**GOAL:** Copy out the lines of the records verbatim, starting at the line that contains "The width and height of the screenshot is (1095, 800)." and ending at the end of the records.

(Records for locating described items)

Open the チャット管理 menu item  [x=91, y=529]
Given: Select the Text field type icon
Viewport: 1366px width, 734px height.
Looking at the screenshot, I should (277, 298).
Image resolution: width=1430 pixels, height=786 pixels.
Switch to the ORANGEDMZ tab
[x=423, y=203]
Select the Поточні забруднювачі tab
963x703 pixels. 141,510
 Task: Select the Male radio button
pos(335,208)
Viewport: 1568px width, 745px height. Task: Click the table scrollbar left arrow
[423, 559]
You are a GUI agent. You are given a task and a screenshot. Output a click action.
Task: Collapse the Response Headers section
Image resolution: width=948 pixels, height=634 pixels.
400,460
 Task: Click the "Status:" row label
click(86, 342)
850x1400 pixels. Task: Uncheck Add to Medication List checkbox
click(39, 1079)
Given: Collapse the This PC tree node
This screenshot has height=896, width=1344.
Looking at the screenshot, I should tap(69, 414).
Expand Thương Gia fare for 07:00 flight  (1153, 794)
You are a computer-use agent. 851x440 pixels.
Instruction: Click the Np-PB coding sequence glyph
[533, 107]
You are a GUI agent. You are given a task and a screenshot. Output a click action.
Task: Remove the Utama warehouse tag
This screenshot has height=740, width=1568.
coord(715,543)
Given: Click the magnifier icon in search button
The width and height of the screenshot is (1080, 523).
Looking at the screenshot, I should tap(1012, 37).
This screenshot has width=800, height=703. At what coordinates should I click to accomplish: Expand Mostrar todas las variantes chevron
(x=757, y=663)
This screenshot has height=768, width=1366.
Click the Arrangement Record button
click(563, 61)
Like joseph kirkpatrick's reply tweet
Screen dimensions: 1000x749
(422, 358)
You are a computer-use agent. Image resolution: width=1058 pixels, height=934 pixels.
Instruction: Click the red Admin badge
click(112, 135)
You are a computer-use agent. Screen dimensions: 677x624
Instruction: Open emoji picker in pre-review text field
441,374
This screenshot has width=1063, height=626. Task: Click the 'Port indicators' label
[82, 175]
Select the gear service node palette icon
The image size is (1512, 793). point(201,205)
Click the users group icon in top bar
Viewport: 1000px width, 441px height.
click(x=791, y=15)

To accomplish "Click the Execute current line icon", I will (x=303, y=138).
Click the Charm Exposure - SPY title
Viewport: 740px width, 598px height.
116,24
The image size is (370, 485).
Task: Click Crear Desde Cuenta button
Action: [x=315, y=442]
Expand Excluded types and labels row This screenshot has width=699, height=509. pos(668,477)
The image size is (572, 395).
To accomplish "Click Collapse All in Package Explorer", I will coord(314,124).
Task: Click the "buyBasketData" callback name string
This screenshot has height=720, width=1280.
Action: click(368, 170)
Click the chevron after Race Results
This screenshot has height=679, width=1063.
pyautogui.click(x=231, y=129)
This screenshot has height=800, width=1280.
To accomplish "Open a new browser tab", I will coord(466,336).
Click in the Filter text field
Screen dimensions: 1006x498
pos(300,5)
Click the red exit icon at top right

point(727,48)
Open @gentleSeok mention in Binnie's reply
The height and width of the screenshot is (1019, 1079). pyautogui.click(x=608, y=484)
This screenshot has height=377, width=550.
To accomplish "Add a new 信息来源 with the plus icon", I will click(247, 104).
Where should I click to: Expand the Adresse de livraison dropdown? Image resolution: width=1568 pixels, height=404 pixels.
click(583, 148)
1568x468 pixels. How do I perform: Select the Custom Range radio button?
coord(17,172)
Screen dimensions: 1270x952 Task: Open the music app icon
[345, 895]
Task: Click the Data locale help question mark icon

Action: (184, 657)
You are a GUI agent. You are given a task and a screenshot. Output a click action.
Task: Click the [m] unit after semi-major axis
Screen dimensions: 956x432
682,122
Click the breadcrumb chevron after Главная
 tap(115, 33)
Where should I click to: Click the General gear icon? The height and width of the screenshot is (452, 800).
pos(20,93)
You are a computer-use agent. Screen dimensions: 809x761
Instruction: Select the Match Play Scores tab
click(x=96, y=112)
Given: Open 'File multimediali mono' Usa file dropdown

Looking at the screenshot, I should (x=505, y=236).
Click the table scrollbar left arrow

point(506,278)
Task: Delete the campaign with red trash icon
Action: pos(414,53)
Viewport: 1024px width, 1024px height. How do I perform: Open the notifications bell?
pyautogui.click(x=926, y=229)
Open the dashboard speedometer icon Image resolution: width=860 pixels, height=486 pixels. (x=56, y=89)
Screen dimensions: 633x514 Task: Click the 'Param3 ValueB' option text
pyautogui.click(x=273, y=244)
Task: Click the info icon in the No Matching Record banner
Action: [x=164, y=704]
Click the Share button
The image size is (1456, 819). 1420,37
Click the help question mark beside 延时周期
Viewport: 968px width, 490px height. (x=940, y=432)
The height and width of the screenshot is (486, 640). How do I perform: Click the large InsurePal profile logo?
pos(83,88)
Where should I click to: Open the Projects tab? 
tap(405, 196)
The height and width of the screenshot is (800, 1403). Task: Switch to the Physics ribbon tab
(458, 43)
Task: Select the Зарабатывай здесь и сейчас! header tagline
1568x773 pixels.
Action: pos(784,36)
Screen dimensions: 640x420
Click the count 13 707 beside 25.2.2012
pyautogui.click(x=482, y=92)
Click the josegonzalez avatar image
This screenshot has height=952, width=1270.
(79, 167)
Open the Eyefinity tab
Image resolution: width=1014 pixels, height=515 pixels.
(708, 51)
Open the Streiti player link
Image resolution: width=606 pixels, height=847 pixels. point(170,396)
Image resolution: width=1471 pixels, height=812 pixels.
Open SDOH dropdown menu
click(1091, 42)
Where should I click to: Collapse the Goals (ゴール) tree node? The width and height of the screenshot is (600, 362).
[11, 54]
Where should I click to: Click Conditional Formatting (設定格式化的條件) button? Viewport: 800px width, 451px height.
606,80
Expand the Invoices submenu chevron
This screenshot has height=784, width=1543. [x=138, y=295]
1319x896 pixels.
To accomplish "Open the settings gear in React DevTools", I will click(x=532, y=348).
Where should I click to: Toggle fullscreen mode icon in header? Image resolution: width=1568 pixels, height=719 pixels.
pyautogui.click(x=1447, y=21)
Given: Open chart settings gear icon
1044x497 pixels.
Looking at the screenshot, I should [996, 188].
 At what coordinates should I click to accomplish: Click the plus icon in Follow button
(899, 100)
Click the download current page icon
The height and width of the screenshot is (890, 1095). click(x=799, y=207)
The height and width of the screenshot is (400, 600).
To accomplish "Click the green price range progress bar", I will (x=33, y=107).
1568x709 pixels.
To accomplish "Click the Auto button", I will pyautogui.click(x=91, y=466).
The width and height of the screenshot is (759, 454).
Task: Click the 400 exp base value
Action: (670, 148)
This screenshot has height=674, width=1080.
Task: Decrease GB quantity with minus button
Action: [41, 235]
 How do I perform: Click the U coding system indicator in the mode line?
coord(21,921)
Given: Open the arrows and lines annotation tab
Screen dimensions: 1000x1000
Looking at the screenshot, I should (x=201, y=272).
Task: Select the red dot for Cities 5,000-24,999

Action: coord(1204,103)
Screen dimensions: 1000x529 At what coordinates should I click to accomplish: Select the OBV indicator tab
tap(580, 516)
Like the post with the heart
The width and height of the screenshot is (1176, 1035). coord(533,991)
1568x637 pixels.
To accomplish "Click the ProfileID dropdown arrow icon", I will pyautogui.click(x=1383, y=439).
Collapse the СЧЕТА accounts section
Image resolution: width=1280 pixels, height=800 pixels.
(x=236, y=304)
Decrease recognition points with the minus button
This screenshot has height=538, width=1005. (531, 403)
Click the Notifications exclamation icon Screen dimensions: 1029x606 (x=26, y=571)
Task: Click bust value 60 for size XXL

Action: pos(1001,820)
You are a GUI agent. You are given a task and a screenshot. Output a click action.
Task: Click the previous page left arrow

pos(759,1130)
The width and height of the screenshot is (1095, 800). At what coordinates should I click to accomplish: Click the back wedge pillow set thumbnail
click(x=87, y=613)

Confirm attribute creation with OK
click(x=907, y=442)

**TASK RESULT:**
The width and height of the screenshot is (1095, 800). At what coordinates should I click to accomplish: Click the back wedge pillow set thumbnail
click(x=87, y=613)

Confirm attribute creation with OK
click(x=907, y=442)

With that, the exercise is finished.